> **本文抜粋**
»»
デジタル通貨の導入に向けて加速する動き
韓国銀行が発表したレポートによると、各国においてブロックチェーンと決済技術の現実化への動きは加速しており、各中央銀行がデジタル通貨の導入について検討しているとのことです。
このレポートは、世界各国の中央銀行デジタル通貨(CBDC)の動向について韓国銀行が独自に調査したもので、14の国や中央銀行についてまとめられています。
韓国銀行はこのレポートの中で、現金決済は減少する傾向にあり、新しい決済の形として多くの国がCBDCについて真剣に取り組んでいるとしています。
調査対象となった国の中で、日本、スウェーデン、シンガポール、カナダ、タイ、香港は。デジタル資産のモデルとして、分散型台帳技術の研究を進めています。
ほとんどの中央銀行は、現在の決済システムで用いられている中央集権的な台帳管理の取り引きではなく、将来を見据えた新しい技術をCBDCに適用するための研究に注力しているとのことです。
小規模取引を対象とするCBDCと、大規模取引を対象とするCBDC
また、各中央銀行のCBDCへの取り組みについて、小規模な小売などの日常的な取り引きを対象にしたものと、商業決済などの大規模な取り引きを対象としたものの両方があるとしています。
小規模な取り引きを対象としてCBDCの開発を進めている国は、ノルウェー、東カリブ中央銀行、バハマ、スウェーデン、イギリス、中国などがあります。
商業決済などのCBDC開発は、スイス、シンガポール、カナダ、タイ、香港、フランスなどの国が取り組んでいます
このレポートでは、各中央銀行は独自のCBDCの立ち上げに向けて進展しているとしており、世界中の決済にブロックチェーン技術が利用されることが主流になる新時代の到来を告げるものとして期待しています。
««
[保存された項目]
»»
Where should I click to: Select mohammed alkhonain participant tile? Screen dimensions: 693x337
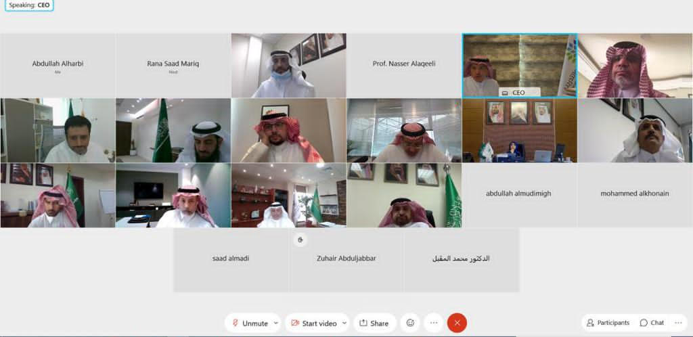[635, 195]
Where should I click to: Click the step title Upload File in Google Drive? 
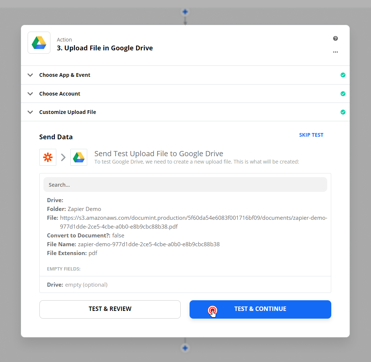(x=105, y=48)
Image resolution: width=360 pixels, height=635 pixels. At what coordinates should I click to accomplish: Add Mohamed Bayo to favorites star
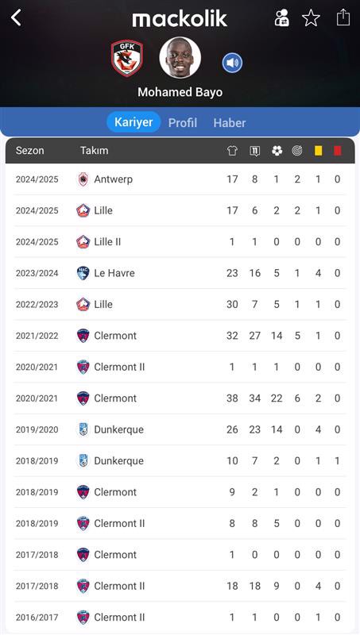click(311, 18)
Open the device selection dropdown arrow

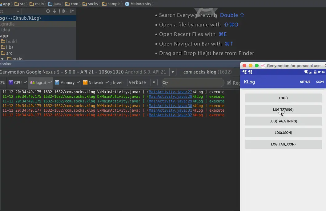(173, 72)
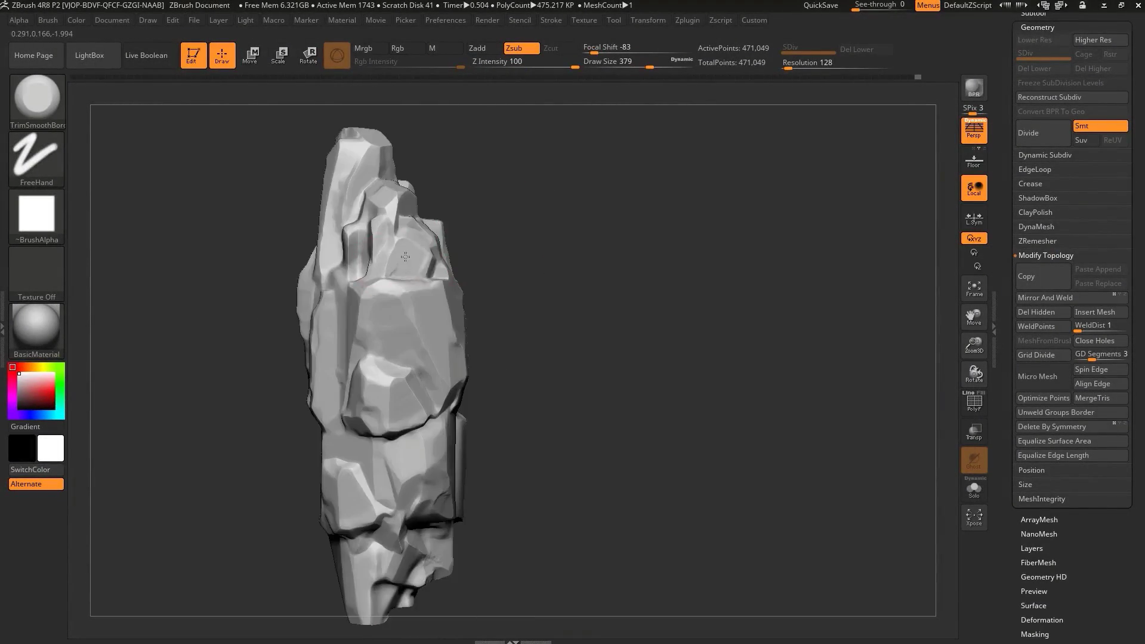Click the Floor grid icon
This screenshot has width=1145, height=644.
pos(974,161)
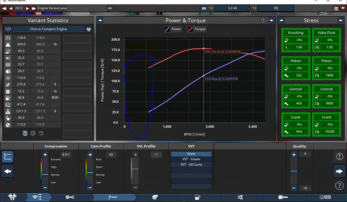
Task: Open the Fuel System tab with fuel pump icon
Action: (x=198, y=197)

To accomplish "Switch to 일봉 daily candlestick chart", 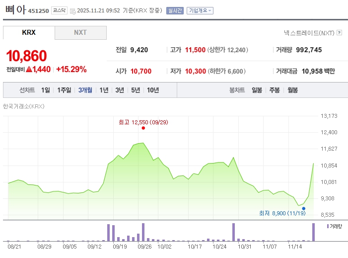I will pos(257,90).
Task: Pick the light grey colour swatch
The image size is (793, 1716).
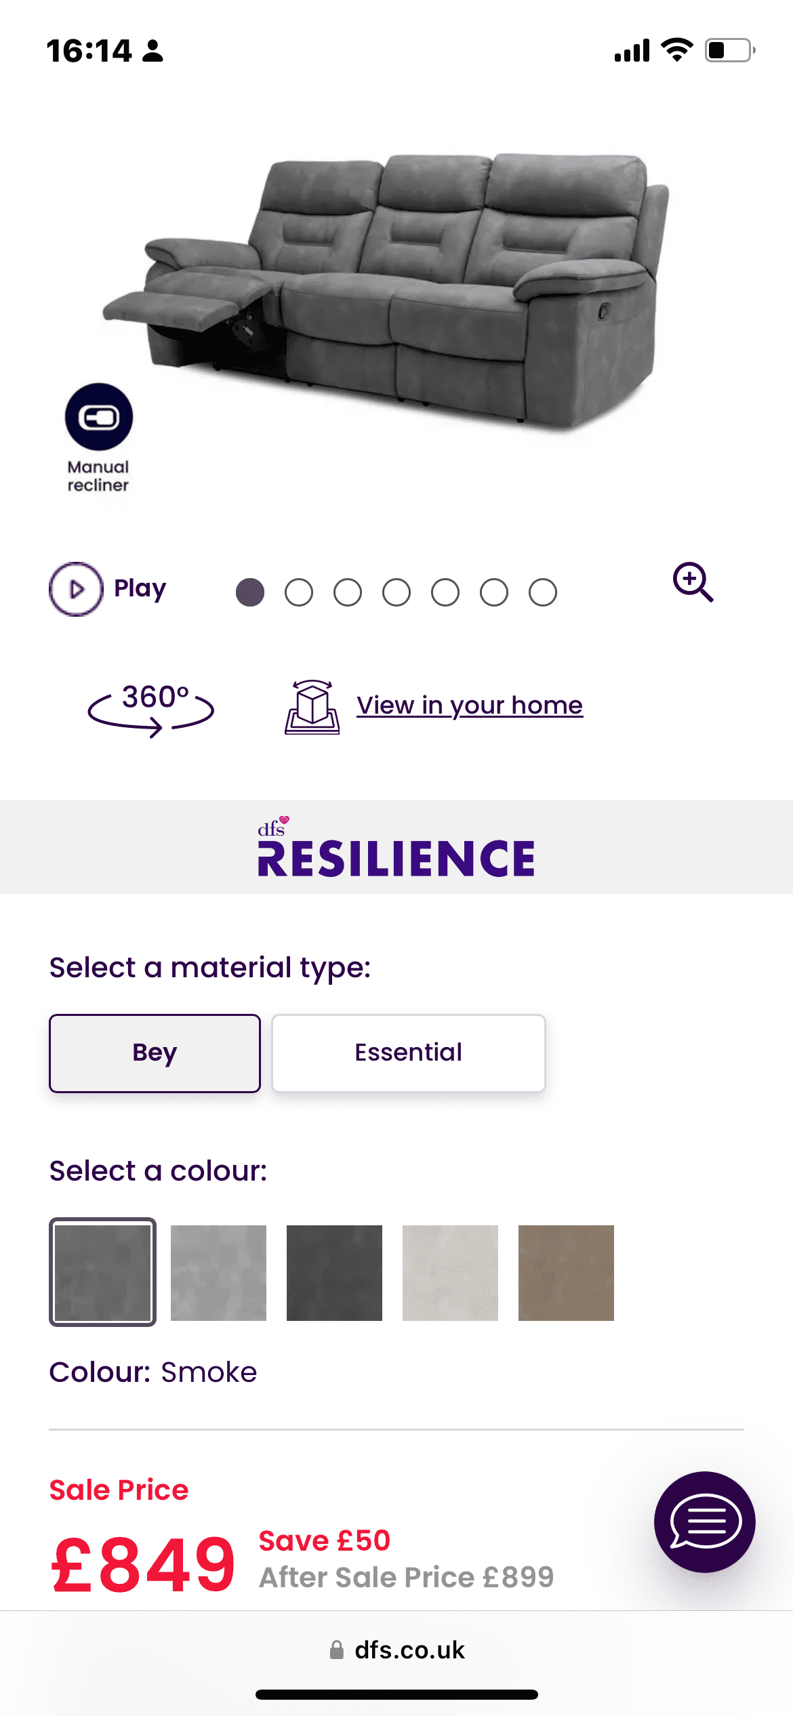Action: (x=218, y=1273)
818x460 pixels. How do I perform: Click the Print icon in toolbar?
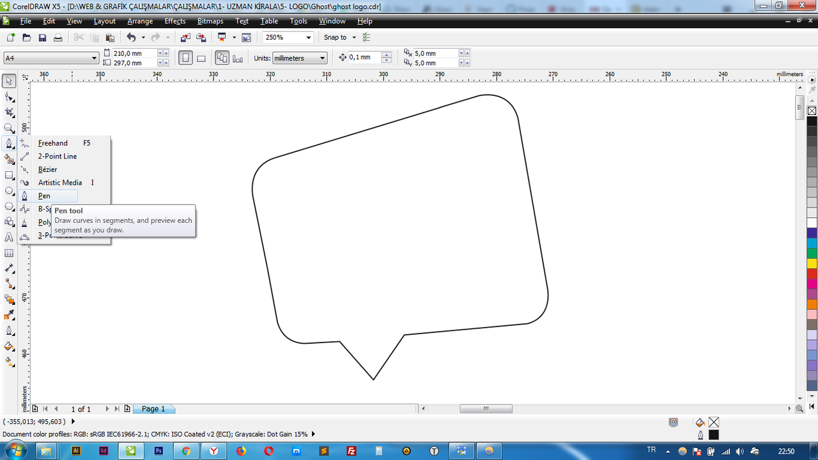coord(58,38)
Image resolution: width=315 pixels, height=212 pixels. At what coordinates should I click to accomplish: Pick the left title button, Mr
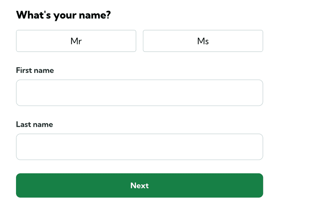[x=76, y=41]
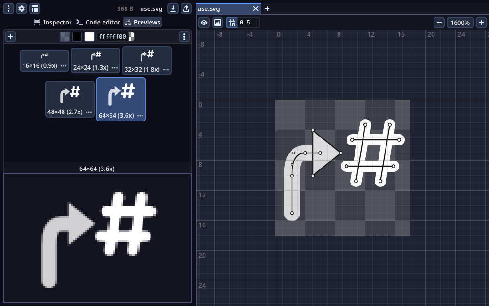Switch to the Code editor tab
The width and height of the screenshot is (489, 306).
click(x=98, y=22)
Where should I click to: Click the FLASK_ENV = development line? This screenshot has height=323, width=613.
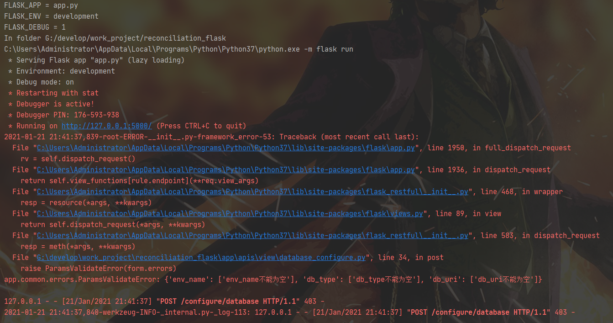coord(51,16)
««
> **課題 A**
デジタル通貨の導入に関する本文抜粋によると、韓国銀行のレポートはいくつの国や中央銀行についてまとめられていますか。
> **課題 B**
デジタル通貨の導入に関する本文抜粋の最後の文に続けて、文章を書き進めなさい。

> **解答欄 A**
14の国や中央銀行です。

> **解答欄 B**
まとめ
昨年の後半から少しずつ耳にするようになったCBDC(中央銀行デジタル通貨)という言葉は、時間の経過とともにニュースサイトなどで目にする機会が増えてきました。
アメリカでは、コロナウイルスの経済対策としてCBDCの活用を提案する議員も現れています。
CBDCはビットコインと同じようなものと思われているかもしれませんが、大きく異なる点があります
ビットコインは中央銀行や国のような管理者は存在せず、ネットワークによって維持・管理されています。
一方でCBDCは、国や中央銀行によって管理されます。
仮想通貨の中にも中央集権的なものがないわけではありませんが、一般的な仮想通貨の考え方や理念とは、大きく異なります。
人々の暮らしが便利で快適になるのであれば、CBDCにも大いに活躍してもらわなければなりません。
仮想通貨の発展とともに育った技術がCBDCに生かされるのは良いことですが、CBDCと仮想通貨は似ているようで全く違うということを、頭の片隅に留めておきましょう。